(Item-locating records)
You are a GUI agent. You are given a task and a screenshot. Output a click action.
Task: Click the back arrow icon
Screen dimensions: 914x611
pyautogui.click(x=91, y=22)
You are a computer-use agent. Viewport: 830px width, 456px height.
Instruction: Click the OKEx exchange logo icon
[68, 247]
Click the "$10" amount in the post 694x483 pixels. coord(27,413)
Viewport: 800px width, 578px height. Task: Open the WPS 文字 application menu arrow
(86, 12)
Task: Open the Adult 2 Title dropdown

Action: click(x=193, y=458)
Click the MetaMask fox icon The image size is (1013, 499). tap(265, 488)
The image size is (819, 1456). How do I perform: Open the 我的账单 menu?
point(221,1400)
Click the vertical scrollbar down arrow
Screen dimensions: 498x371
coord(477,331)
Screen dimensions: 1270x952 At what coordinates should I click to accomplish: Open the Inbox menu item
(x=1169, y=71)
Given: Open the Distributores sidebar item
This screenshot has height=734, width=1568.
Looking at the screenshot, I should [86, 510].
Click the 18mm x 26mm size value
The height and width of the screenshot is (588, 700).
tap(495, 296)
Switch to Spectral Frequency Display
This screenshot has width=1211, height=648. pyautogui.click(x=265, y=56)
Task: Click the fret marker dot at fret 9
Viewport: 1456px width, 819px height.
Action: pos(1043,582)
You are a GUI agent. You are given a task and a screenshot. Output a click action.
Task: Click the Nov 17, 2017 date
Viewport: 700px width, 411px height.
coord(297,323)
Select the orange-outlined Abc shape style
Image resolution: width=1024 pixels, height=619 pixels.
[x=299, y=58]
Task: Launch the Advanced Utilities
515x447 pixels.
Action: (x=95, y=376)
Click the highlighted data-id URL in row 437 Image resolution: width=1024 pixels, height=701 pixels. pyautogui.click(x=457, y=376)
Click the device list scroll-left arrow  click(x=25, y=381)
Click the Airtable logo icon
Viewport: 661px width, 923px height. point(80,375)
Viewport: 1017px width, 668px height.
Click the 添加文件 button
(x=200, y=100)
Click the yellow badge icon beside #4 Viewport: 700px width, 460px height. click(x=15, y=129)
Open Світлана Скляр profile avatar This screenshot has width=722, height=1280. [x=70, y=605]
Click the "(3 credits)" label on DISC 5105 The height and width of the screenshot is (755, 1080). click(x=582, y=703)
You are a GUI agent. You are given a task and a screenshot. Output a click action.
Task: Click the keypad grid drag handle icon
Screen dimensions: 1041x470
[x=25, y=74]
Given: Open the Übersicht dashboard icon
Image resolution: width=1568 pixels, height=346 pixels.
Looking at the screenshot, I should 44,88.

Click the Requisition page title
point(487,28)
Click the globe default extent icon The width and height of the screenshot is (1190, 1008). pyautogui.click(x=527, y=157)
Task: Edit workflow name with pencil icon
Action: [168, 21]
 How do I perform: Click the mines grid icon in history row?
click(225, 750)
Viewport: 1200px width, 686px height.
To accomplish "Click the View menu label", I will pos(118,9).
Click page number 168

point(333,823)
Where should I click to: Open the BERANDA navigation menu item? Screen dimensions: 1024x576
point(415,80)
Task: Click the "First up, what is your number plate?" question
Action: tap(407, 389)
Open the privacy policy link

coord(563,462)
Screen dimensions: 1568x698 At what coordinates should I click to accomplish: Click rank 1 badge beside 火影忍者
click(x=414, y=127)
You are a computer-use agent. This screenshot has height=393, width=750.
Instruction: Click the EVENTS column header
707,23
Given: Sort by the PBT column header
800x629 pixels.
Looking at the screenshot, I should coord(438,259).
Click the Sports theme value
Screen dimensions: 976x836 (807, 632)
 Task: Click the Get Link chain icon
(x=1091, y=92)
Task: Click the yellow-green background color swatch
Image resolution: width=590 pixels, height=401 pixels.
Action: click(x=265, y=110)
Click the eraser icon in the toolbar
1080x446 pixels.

(Directions for this task) Print every line of the material above verbatim, without any alteration.

(Full answer)
You are a GUI agent. You are given a task and a screenshot. Output a click action.
Task: Click the back arrow icon
Screen dimensions: 914x611
pyautogui.click(x=91, y=22)
You are a computer-use agent. Viewport: 830px width, 456px height.
Instruction: Click the OKEx exchange logo icon
[68, 247]
Click the "$10" amount in the post 694x483 pixels. coord(27,413)
Viewport: 800px width, 578px height. Task: Open the WPS 文字 application menu arrow
(86, 12)
Task: Open the Adult 2 Title dropdown

Action: click(x=193, y=458)
Click the MetaMask fox icon The image size is (1013, 499). tap(265, 488)
The image size is (819, 1456). How do I perform: Open the 我的账单 menu?
point(221,1400)
Click the vertical scrollbar down arrow
Screen dimensions: 498x371
coord(477,331)
Screen dimensions: 1270x952 At what coordinates should I click to accomplish: Open the Inbox menu item
(x=1169, y=71)
Given: Open the Distributores sidebar item
This screenshot has height=734, width=1568.
Looking at the screenshot, I should [86, 510].
Click the 18mm x 26mm size value
The height and width of the screenshot is (588, 700).
tap(495, 296)
Switch to Spectral Frequency Display
This screenshot has width=1211, height=648. pyautogui.click(x=265, y=56)
Task: Click the fret marker dot at fret 9
Viewport: 1456px width, 819px height.
Action: pos(1043,582)
You are a GUI agent. You are given a task and a screenshot. Output a click action.
Task: Click the Nov 17, 2017 date
Viewport: 700px width, 411px height.
coord(297,323)
Select the orange-outlined Abc shape style
Image resolution: width=1024 pixels, height=619 pixels.
[x=299, y=58]
Task: Launch the Advanced Utilities
515x447 pixels.
Action: (x=95, y=376)
Click the highlighted data-id URL in row 437 Image resolution: width=1024 pixels, height=701 pixels. pyautogui.click(x=457, y=376)
Click the device list scroll-left arrow  click(x=25, y=381)
Click the Airtable logo icon
Viewport: 661px width, 923px height. point(80,375)
Viewport: 1017px width, 668px height.
Click the 添加文件 button
(x=200, y=100)
Click the yellow badge icon beside #4 Viewport: 700px width, 460px height. click(x=15, y=129)
Open Світлана Скляр profile avatar This screenshot has width=722, height=1280. [x=70, y=605]
Click the "(3 credits)" label on DISC 5105 The height and width of the screenshot is (755, 1080). click(x=582, y=703)
You are a GUI agent. You are given a task and a screenshot. Output a click action.
Task: Click the keypad grid drag handle icon
Screen dimensions: 1041x470
[x=25, y=74]
Given: Open the Übersicht dashboard icon
Image resolution: width=1568 pixels, height=346 pixels.
Looking at the screenshot, I should 44,88.

Click the Requisition page title
point(487,28)
Click the globe default extent icon The width and height of the screenshot is (1190, 1008). pyautogui.click(x=527, y=157)
Task: Edit workflow name with pencil icon
Action: [168, 21]
 How do I perform: Click the mines grid icon in history row?
click(225, 750)
Viewport: 1200px width, 686px height.
To accomplish "Click the View menu label", I will pos(118,9).
Click page number 168

point(333,823)
Where should I click to: Open the BERANDA navigation menu item? Screen dimensions: 1024x576
point(415,80)
Task: Click the "First up, what is your number plate?" question
Action: tap(407, 389)
Open the privacy policy link

coord(563,462)
Screen dimensions: 1568x698 At what coordinates should I click to accomplish: Click rank 1 badge beside 火影忍者
click(x=414, y=127)
You are a computer-use agent. This screenshot has height=393, width=750.
Instruction: Click the EVENTS column header
707,23
Given: Sort by the PBT column header
800x629 pixels.
Looking at the screenshot, I should coord(438,259).
Click the Sports theme value
Screen dimensions: 976x836 (807, 632)
 Task: Click the Get Link chain icon
(x=1091, y=92)
Task: Click the yellow-green background color swatch
Image resolution: width=590 pixels, height=401 pixels.
Action: click(x=265, y=110)
Click the eraser icon in the toolbar
1080x446 pixels.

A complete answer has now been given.